**EXERCISE GOAL**
Please retype all the records below exactly as they read.

Saved entries
<<<<

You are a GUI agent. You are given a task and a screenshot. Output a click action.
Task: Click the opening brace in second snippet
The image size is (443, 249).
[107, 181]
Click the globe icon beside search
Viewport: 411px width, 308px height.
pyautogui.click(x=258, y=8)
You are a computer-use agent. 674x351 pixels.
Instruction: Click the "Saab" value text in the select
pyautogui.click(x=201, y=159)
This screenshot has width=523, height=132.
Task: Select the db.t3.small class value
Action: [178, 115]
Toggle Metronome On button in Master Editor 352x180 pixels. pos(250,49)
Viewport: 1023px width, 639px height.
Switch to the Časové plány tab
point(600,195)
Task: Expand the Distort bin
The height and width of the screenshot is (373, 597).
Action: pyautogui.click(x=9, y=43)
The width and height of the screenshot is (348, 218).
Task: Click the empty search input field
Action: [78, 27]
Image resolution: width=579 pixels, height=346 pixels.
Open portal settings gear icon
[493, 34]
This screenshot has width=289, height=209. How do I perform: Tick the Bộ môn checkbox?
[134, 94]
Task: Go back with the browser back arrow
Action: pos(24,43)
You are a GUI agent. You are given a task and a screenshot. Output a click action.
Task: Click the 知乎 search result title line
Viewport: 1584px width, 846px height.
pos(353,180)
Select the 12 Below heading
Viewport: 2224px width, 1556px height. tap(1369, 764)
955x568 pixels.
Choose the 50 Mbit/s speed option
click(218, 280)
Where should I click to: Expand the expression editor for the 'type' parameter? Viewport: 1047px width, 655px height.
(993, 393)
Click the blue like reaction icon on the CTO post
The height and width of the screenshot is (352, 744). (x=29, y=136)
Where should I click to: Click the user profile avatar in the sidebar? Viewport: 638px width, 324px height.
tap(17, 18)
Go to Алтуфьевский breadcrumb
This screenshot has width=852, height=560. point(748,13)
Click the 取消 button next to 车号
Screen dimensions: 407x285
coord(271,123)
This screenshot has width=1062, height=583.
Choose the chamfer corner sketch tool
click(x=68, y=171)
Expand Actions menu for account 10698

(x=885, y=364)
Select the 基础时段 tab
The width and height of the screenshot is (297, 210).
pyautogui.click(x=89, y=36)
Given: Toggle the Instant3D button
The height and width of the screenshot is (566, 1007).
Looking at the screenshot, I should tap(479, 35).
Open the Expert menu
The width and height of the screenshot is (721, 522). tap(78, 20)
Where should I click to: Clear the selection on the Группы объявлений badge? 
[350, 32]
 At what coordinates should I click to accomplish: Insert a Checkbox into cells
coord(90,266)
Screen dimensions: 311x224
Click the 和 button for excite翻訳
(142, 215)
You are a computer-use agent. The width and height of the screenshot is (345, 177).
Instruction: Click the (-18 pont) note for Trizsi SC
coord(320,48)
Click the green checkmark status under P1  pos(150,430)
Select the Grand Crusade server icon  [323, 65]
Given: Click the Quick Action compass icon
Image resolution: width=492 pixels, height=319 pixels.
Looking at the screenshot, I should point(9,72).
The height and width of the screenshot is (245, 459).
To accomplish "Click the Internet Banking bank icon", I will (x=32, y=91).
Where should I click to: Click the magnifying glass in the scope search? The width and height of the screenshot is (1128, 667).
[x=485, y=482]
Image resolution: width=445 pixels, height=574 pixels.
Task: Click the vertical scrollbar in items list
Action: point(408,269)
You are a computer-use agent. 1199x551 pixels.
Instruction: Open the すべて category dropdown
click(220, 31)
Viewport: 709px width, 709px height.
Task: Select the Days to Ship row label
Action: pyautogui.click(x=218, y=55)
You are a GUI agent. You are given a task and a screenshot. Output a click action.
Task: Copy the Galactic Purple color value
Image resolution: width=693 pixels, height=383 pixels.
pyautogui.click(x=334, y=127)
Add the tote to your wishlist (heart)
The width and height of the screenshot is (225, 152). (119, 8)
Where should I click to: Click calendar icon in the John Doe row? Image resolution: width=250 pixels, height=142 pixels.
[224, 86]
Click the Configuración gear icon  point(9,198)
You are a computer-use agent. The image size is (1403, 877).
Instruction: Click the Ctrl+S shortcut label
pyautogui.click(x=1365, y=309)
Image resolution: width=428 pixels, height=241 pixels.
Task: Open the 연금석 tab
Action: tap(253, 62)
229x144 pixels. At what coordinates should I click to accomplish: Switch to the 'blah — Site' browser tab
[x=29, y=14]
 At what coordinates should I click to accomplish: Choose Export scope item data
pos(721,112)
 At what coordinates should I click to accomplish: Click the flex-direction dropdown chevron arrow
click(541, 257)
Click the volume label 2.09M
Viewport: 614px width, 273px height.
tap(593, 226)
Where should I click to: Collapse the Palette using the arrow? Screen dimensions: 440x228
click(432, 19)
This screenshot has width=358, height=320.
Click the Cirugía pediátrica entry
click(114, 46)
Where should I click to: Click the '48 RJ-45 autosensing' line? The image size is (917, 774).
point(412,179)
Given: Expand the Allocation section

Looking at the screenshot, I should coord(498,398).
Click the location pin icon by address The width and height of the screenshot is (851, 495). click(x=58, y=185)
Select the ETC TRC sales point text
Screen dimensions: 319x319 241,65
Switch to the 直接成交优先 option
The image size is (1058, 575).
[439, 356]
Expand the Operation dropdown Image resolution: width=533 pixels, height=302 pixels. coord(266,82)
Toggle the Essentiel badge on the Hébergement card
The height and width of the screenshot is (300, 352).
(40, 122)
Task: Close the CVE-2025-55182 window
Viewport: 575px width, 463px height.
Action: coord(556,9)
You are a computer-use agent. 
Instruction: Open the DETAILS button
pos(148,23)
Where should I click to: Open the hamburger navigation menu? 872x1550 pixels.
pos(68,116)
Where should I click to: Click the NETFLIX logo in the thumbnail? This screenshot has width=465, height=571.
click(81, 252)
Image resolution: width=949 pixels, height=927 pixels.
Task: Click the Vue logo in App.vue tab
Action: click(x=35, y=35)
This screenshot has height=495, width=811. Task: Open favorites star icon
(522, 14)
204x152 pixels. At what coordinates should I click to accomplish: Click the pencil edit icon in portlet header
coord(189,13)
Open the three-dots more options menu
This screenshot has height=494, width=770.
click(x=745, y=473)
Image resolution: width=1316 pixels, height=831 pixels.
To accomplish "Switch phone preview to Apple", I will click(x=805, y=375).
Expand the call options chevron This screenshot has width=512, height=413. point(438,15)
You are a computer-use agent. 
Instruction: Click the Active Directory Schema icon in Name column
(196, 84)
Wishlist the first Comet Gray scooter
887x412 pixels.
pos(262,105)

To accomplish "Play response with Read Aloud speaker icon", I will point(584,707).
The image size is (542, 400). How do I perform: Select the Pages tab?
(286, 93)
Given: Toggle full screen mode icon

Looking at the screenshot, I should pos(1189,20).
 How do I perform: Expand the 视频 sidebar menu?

>>>>

**RESPONSE TO THIS TASK**
You are a GUI agent. You are given a task and a screenshot. Output a click action.
Task: Click the opening brace in second snippet
The image size is (443, 249).
[107, 181]
Click the globe icon beside search
Viewport: 411px width, 308px height.
pyautogui.click(x=258, y=8)
You are a computer-use agent. 674x351 pixels.
Instruction: Click the "Saab" value text in the select
pyautogui.click(x=201, y=159)
This screenshot has width=523, height=132.
Task: Select the db.t3.small class value
Action: [178, 115]
Toggle Metronome On button in Master Editor 352x180 pixels. pos(250,49)
Viewport: 1023px width, 639px height.
Switch to the Časové plány tab
point(600,195)
Task: Expand the Distort bin
The height and width of the screenshot is (373, 597).
Action: pyautogui.click(x=9, y=43)
The width and height of the screenshot is (348, 218).
Task: Click the empty search input field
Action: [78, 27]
Image resolution: width=579 pixels, height=346 pixels.
Open portal settings gear icon
[493, 34]
This screenshot has width=289, height=209. How do I perform: Tick the Bộ môn checkbox?
[134, 94]
Task: Go back with the browser back arrow
Action: pos(24,43)
You are a GUI agent. You are given a task and a screenshot. Output a click action.
Task: Click the 知乎 search result title line
Viewport: 1584px width, 846px height.
pos(353,180)
Select the 12 Below heading
Viewport: 2224px width, 1556px height. tap(1369, 764)
955x568 pixels.
Choose the 50 Mbit/s speed option
click(218, 280)
Where should I click to: Expand the expression editor for the 'type' parameter? Viewport: 1047px width, 655px height.
(993, 393)
Click the blue like reaction icon on the CTO post
The height and width of the screenshot is (352, 744). (x=29, y=136)
Where should I click to: Click the user profile avatar in the sidebar? Viewport: 638px width, 324px height.
tap(17, 18)
Go to Алтуфьевский breadcrumb
This screenshot has width=852, height=560. point(748,13)
Click the 取消 button next to 车号
Screen dimensions: 407x285
coord(271,123)
This screenshot has width=1062, height=583.
Choose the chamfer corner sketch tool
click(x=68, y=171)
Expand Actions menu for account 10698

(x=885, y=364)
Select the 基础时段 tab
The width and height of the screenshot is (297, 210).
pyautogui.click(x=89, y=36)
Given: Toggle the Instant3D button
The height and width of the screenshot is (566, 1007).
Looking at the screenshot, I should tap(479, 35).
Open the Expert menu
The width and height of the screenshot is (721, 522). tap(78, 20)
Where should I click to: Clear the selection on the Группы объявлений badge? 
[350, 32]
 At what coordinates should I click to accomplish: Insert a Checkbox into cells
coord(90,266)
Screen dimensions: 311x224
Click the 和 button for excite翻訳
(142, 215)
You are a computer-use agent. The width and height of the screenshot is (345, 177).
Instruction: Click the (-18 pont) note for Trizsi SC
coord(320,48)
Click the green checkmark status under P1  pos(150,430)
Select the Grand Crusade server icon  [323, 65]
Given: Click the Quick Action compass icon
Image resolution: width=492 pixels, height=319 pixels.
Looking at the screenshot, I should point(9,72).
The height and width of the screenshot is (245, 459).
To accomplish "Click the Internet Banking bank icon", I will (x=32, y=91).
Where should I click to: Click the magnifying glass in the scope search? The width and height of the screenshot is (1128, 667).
[x=485, y=482]
Image resolution: width=445 pixels, height=574 pixels.
Task: Click the vertical scrollbar in items list
Action: point(408,269)
You are a computer-use agent. 1199x551 pixels.
Instruction: Open the すべて category dropdown
click(220, 31)
Viewport: 709px width, 709px height.
Task: Select the Days to Ship row label
Action: pyautogui.click(x=218, y=55)
You are a GUI agent. You are given a task and a screenshot. Output a click action.
Task: Copy the Galactic Purple color value
Image resolution: width=693 pixels, height=383 pixels.
pyautogui.click(x=334, y=127)
Add the tote to your wishlist (heart)
The width and height of the screenshot is (225, 152). (119, 8)
Where should I click to: Click calendar icon in the John Doe row? Image resolution: width=250 pixels, height=142 pixels.
[224, 86]
Click the Configuración gear icon  point(9,198)
You are a computer-use agent. The image size is (1403, 877).
Instruction: Click the Ctrl+S shortcut label
pyautogui.click(x=1365, y=309)
Image resolution: width=428 pixels, height=241 pixels.
Task: Open the 연금석 tab
Action: tap(253, 62)
229x144 pixels. At what coordinates should I click to accomplish: Switch to the 'blah — Site' browser tab
[x=29, y=14]
 At what coordinates should I click to accomplish: Choose Export scope item data
pos(721,112)
 At what coordinates should I click to accomplish: Click the flex-direction dropdown chevron arrow
click(541, 257)
Click the volume label 2.09M
Viewport: 614px width, 273px height.
tap(593, 226)
Where should I click to: Collapse the Palette using the arrow? Screen dimensions: 440x228
click(432, 19)
This screenshot has width=358, height=320.
Click the Cirugía pediátrica entry
click(114, 46)
Where should I click to: Click the '48 RJ-45 autosensing' line? The image size is (917, 774).
point(412,179)
Given: Expand the Allocation section

Looking at the screenshot, I should coord(498,398).
Click the location pin icon by address The width and height of the screenshot is (851, 495). click(x=58, y=185)
Select the ETC TRC sales point text
Screen dimensions: 319x319 241,65
Switch to the 直接成交优先 option
The image size is (1058, 575).
[439, 356]
Expand the Operation dropdown Image resolution: width=533 pixels, height=302 pixels. coord(266,82)
Toggle the Essentiel badge on the Hébergement card
The height and width of the screenshot is (300, 352).
(40, 122)
Task: Close the CVE-2025-55182 window
Viewport: 575px width, 463px height.
Action: coord(556,9)
You are a computer-use agent. 
Instruction: Open the DETAILS button
pos(148,23)
Where should I click to: Open the hamburger navigation menu? 872x1550 pixels.
pos(68,116)
Where should I click to: Click the NETFLIX logo in the thumbnail? This screenshot has width=465, height=571.
click(81, 252)
Image resolution: width=949 pixels, height=927 pixels.
Task: Click the Vue logo in App.vue tab
Action: click(x=35, y=35)
This screenshot has height=495, width=811. Task: Open favorites star icon
(522, 14)
204x152 pixels. At what coordinates should I click to accomplish: Click the pencil edit icon in portlet header
coord(189,13)
Open the three-dots more options menu
This screenshot has height=494, width=770.
click(x=745, y=473)
Image resolution: width=1316 pixels, height=831 pixels.
To accomplish "Switch phone preview to Apple", I will click(x=805, y=375).
Expand the call options chevron This screenshot has width=512, height=413. point(438,15)
You are a computer-use agent. 
Instruction: Click the Active Directory Schema icon in Name column
(196, 84)
Wishlist the first Comet Gray scooter
887x412 pixels.
pos(262,105)

To accomplish "Play response with Read Aloud speaker icon", I will point(584,707).
The image size is (542, 400). How do I perform: Select the Pages tab?
(286, 93)
Given: Toggle full screen mode icon

Looking at the screenshot, I should pos(1189,20).
 How do I perform: Expand the 视频 sidebar menu?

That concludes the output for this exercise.